What you need to do:
Convert the entries starting at the line containing "Task: Expand the 本科第一批 batch dropdown" and ending at the line containing "I will pos(1045,696)." into a JSON list of strings, one string per line, with blank lines omitted.

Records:
========

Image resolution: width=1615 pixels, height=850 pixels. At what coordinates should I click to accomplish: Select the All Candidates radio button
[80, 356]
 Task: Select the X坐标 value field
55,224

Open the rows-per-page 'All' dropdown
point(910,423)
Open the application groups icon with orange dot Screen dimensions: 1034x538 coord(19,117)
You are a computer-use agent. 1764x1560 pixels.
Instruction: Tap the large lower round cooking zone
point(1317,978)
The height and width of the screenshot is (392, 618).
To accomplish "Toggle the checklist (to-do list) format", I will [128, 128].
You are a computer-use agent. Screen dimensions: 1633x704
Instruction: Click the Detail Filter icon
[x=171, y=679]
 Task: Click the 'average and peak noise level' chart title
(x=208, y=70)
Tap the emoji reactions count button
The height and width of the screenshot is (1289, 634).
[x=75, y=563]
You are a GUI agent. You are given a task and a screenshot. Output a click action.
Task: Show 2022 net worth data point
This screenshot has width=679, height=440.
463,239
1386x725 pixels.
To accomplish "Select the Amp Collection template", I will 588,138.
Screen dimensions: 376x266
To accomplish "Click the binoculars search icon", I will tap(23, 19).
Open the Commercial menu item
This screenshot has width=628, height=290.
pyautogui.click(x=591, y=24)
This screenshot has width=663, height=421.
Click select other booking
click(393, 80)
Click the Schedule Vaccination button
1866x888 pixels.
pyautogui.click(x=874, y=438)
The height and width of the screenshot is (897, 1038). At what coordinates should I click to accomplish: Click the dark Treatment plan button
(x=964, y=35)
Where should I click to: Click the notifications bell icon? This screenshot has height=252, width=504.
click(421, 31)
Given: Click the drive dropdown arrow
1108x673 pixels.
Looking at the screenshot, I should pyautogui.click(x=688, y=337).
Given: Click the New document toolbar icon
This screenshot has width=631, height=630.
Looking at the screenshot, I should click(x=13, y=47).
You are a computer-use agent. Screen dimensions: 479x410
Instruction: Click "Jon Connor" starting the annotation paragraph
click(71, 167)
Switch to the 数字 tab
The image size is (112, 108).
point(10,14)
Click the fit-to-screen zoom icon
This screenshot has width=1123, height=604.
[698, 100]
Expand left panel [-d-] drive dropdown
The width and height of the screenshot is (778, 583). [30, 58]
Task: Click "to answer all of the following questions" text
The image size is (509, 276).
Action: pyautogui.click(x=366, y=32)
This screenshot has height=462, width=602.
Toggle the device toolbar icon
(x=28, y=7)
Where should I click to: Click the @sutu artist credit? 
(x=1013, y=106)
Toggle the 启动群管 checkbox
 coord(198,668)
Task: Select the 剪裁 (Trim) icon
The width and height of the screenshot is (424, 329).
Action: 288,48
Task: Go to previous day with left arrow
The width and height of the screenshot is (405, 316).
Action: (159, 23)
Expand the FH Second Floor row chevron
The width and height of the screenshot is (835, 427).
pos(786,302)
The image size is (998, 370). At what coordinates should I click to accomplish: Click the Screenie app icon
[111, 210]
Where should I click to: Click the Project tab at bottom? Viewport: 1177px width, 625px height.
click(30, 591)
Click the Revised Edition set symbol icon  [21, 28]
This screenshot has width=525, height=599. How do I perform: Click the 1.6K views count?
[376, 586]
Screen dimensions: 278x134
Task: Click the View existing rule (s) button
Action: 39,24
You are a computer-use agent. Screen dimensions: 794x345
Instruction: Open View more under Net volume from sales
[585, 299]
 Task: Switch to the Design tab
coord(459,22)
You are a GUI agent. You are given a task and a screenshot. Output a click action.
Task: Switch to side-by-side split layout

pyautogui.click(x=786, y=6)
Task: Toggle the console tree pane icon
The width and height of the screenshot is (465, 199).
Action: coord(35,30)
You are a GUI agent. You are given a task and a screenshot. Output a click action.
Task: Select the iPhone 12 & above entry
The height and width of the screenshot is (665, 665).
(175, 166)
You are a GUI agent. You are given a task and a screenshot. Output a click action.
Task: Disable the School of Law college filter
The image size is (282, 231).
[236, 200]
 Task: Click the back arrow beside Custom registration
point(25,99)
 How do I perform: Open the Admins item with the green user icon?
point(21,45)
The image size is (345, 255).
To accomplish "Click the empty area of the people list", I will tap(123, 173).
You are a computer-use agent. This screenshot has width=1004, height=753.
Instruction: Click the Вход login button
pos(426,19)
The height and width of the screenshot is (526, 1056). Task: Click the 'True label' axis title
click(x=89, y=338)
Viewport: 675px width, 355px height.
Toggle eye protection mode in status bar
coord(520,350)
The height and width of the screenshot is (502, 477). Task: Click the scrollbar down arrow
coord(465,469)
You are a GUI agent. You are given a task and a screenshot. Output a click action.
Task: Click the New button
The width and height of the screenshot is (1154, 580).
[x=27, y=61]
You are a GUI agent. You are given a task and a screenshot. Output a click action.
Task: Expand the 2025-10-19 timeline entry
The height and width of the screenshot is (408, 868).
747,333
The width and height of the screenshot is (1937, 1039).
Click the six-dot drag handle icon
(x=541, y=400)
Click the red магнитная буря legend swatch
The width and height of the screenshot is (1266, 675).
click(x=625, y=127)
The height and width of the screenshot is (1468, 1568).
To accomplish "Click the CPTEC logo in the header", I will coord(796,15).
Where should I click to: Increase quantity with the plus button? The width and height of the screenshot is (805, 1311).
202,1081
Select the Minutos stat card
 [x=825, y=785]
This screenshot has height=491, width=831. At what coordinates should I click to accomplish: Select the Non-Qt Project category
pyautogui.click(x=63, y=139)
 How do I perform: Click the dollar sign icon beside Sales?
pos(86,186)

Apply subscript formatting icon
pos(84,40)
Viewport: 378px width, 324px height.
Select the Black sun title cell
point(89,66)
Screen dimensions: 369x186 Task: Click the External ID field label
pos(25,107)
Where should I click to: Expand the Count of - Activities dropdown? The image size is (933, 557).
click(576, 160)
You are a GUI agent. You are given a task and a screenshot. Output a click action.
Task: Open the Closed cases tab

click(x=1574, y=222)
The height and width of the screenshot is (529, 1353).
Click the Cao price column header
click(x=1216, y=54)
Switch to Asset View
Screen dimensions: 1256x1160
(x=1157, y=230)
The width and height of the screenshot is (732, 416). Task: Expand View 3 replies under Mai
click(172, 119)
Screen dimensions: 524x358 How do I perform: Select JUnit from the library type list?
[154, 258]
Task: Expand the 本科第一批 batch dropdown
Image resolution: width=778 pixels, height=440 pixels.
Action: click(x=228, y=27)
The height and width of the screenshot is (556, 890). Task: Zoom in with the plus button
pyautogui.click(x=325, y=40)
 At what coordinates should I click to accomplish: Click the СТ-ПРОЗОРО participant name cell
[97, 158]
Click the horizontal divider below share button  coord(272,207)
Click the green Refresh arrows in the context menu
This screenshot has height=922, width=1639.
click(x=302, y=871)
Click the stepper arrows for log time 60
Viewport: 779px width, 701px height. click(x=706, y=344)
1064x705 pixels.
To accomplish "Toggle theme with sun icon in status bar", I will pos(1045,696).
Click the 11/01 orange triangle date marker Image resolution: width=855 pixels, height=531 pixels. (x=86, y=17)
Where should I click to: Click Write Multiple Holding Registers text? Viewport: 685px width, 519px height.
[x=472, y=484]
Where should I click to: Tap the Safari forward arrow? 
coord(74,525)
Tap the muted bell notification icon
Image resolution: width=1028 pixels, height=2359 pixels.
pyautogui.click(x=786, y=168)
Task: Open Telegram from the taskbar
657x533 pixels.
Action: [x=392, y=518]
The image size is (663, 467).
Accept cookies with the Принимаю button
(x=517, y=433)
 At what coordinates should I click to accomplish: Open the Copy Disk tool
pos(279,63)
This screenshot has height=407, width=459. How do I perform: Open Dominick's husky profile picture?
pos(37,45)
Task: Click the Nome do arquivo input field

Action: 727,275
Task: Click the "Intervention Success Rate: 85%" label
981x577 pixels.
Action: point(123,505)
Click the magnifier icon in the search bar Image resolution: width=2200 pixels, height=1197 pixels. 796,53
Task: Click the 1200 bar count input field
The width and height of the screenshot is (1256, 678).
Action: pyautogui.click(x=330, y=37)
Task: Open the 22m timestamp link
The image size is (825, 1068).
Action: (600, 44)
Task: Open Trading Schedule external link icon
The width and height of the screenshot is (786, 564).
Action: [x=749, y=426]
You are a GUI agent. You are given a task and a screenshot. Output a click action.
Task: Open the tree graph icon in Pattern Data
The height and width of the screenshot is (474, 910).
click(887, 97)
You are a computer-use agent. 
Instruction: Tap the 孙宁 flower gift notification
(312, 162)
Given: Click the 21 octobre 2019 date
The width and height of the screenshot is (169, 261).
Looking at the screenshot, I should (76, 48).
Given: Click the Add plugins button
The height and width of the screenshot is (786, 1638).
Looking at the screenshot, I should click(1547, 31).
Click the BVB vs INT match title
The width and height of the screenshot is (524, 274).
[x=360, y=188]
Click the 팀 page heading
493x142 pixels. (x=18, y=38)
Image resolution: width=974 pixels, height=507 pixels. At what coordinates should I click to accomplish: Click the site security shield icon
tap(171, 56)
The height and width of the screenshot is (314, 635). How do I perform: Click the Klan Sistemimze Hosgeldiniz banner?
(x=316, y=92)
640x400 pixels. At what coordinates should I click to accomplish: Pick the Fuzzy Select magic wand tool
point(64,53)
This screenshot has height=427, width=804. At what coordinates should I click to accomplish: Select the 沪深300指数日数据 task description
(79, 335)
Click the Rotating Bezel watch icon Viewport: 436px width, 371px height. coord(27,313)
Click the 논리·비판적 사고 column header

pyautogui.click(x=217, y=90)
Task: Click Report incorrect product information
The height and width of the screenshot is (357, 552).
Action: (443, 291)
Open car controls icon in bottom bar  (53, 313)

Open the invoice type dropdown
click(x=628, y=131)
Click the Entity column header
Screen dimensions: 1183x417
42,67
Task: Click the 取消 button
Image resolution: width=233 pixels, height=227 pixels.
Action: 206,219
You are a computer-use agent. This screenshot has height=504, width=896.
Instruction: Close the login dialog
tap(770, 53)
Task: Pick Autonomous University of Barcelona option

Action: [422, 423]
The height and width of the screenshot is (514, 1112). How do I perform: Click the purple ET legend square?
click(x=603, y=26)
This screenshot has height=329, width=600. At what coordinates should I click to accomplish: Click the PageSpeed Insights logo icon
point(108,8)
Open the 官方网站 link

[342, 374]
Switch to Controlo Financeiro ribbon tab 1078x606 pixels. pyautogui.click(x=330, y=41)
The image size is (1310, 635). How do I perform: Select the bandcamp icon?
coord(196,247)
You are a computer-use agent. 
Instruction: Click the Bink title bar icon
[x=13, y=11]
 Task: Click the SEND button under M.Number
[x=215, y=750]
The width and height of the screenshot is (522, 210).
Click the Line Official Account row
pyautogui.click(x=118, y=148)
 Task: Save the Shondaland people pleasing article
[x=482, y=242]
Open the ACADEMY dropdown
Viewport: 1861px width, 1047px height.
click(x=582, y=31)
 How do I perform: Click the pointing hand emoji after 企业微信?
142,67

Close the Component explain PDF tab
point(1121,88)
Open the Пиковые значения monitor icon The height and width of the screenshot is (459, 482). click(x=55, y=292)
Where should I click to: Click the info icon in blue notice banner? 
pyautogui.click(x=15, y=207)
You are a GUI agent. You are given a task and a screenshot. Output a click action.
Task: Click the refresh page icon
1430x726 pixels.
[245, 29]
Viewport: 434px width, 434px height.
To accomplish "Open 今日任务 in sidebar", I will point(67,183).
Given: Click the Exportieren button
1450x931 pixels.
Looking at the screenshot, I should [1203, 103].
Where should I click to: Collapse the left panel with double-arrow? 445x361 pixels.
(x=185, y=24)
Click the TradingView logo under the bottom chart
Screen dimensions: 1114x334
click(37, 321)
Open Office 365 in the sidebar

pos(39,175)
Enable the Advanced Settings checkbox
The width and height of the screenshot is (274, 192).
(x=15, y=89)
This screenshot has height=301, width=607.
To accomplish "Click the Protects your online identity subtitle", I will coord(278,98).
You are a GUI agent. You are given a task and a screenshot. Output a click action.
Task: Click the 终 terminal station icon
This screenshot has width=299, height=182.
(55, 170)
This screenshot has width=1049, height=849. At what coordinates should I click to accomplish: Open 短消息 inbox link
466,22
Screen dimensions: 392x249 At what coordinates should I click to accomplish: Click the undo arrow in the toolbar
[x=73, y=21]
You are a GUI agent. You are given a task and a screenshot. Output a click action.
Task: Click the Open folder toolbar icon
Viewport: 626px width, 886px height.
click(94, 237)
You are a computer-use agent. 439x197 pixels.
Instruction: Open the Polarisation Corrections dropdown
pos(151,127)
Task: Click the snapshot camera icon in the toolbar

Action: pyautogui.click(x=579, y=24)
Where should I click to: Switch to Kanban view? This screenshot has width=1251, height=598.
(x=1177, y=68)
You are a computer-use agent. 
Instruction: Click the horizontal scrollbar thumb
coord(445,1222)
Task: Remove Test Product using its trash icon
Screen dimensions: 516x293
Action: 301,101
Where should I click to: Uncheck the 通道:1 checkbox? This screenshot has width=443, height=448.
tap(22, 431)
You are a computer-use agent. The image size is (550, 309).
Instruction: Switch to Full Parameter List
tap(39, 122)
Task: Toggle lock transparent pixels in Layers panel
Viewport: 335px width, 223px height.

========

Result below:
[
  "Task: Expand the 本科第一批 batch dropdown",
  "Image resolution: width=778 pixels, height=440 pixels.",
  "Action: click(x=228, y=27)",
  "The height and width of the screenshot is (556, 890). Task: Zoom in with the plus button",
  "pyautogui.click(x=325, y=40)",
  " At what coordinates should I click to accomplish: Click the СТ-ПРОЗОРО participant name cell",
  "[97, 158]",
  "Click the horizontal divider below share button  coord(272,207)",
  "Click the green Refresh arrows in the context menu",
  "This screenshot has height=922, width=1639.",
  "click(x=302, y=871)",
  "Click the stepper arrows for log time 60",
  "Viewport: 779px width, 701px height. click(x=706, y=344)",
  "1064x705 pixels.",
  "To accomplish \"Toggle theme with sun icon in status bar\", I will pos(1045,696)."
]